From the team that brought us ungrateful urchins the ‘Numbers From The Beast’ Iron Maiden tribute comes this utterly preposterous whammy-bar work-out of the biggest balled (and ballsed-up) Beatles blatherings known to man and his hairdresser. (Needless to say it shouldn’t be any other way). Carved from a chunk of lacquer-laden hair that fell out of CC Deville’s head in the bygone era pre-grunge at a time when a Jackson guitar with fine-tuners and locking nut meant burger, blow-job and beer at the Rainbow Bar ‘n’ Grill, in your own booth too (so long as you could prove ownership of a BC Rich ‘Bitch’ too).

**The input**:
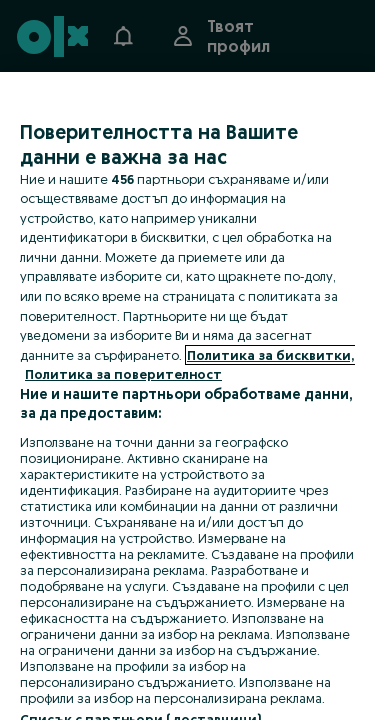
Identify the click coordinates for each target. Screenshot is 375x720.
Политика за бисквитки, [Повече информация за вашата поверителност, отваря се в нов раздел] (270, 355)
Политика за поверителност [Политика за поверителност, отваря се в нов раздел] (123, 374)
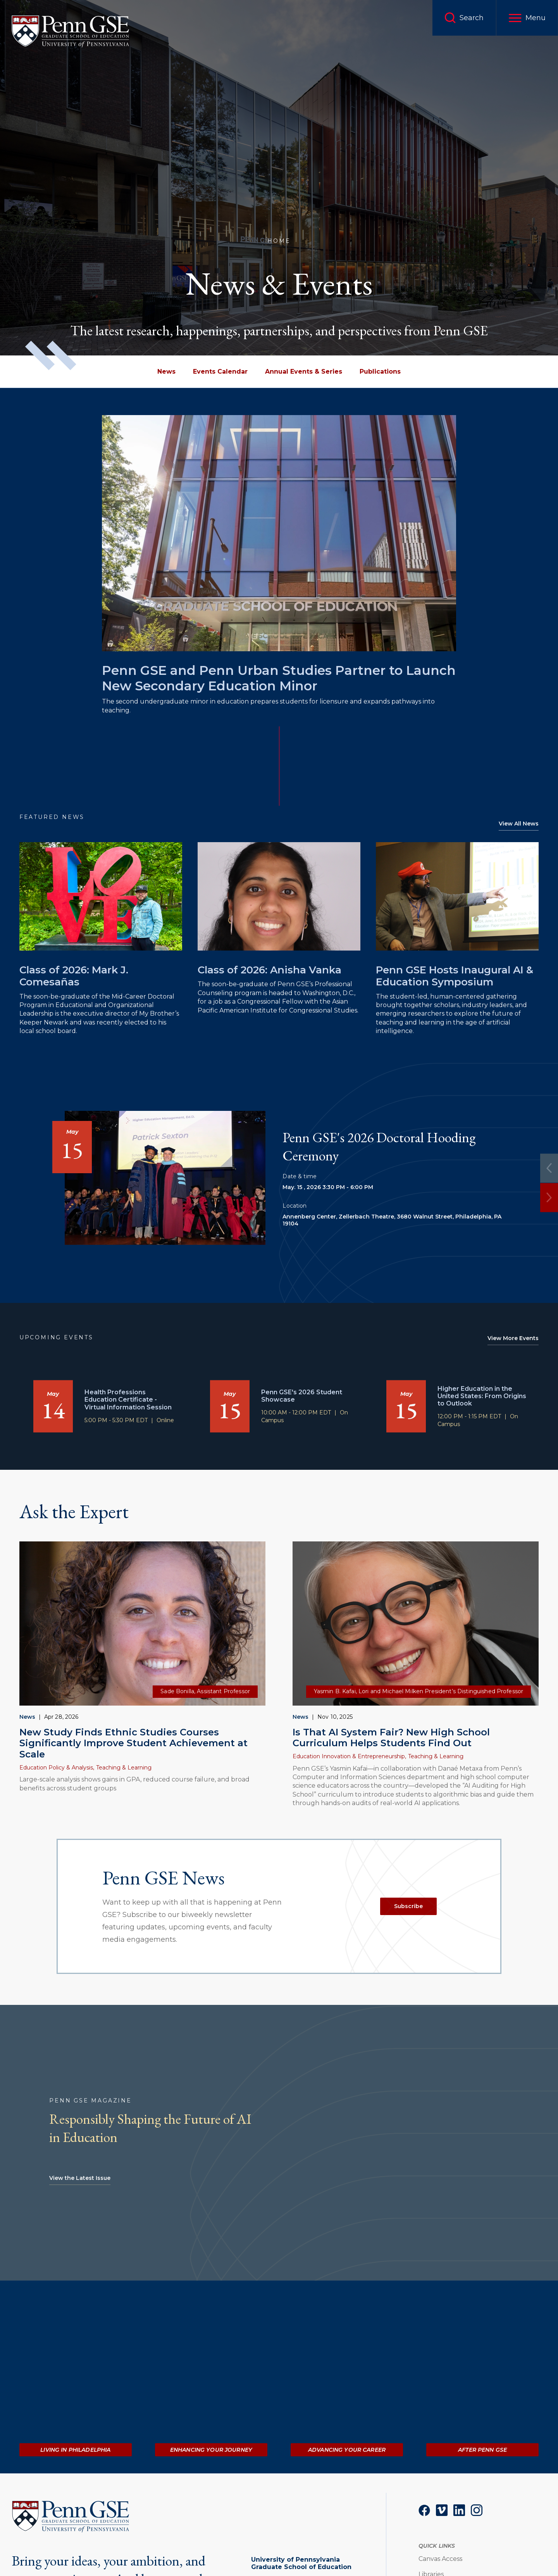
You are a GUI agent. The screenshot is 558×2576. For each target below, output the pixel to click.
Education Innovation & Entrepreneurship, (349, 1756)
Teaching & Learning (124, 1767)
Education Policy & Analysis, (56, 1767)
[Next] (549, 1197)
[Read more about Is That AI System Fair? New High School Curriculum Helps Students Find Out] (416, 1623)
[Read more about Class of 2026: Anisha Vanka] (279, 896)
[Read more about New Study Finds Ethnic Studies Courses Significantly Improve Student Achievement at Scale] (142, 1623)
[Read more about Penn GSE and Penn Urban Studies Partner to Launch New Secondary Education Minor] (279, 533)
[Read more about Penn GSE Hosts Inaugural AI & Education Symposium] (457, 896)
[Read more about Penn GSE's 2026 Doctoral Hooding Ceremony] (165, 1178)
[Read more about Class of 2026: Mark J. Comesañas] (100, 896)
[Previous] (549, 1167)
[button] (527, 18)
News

**Your tasks**:
- 1) Retype the records from their start through the line containing "Политика за поверителност [Политика", both included, and leave the pictures out.
- 2) Extend the piece on the glam-metal Beatles tribute by writing what comes after its last sentence.

**Written responses**:
- 1)
Identify the click coordinates for each target. Screenshot is 375x720.
Политика за бисквитки, [Повече информация за вашата поверителност, отваря се в нов раздел] (270, 355)
Политика за поверителност [Политика за поверителност, отваря се в нов раздел] (123, 374)

- 2)
 As detestable as much of the scouse mop-top muppets vastly overrated catalogue verily is the fact that these songs remain standing and survive the fastidious, frenetic torrent of sweep-picked arpeggios, dive-bombed pinched harmonics, hairsprayed screeches implying more hernia than heart and multiple scale-swapping on a par with the most savoury suburban swingers party circa 1976 is testament to the unassuming strength of the songs.

Overall it’s not unlike Enuff Z’Nuff let loose in their wildest swirling, saffron scented fantasies. Worth blagging a backstage pass for to be mercilessy abused by Yngwie Malmsteen’s ‘Magical Mystery Tour’ ghost-train wreck where the world’s most celebrated psychotically ego-freak Swede crams in every note known to man and dogs with particularly sharp hearing resembling a hummingbird caught in the midst of a piranha feeding frenzy. Give or take a few uninspired renderings, namely Lemmy’s tired, bourbon treading yawn through ‘Back In The USSR’ and Billy ‘ZZ Top’ Gibbons geriatric shuffle through a ‘Revolution’ too easily quashed rather than causing castles to collapse – possibly the result of too much dope in an Amsterdam café bar laughing at Yngwie with Lemmy - it’s a deliciously overdressed and mildly hilarious distraction.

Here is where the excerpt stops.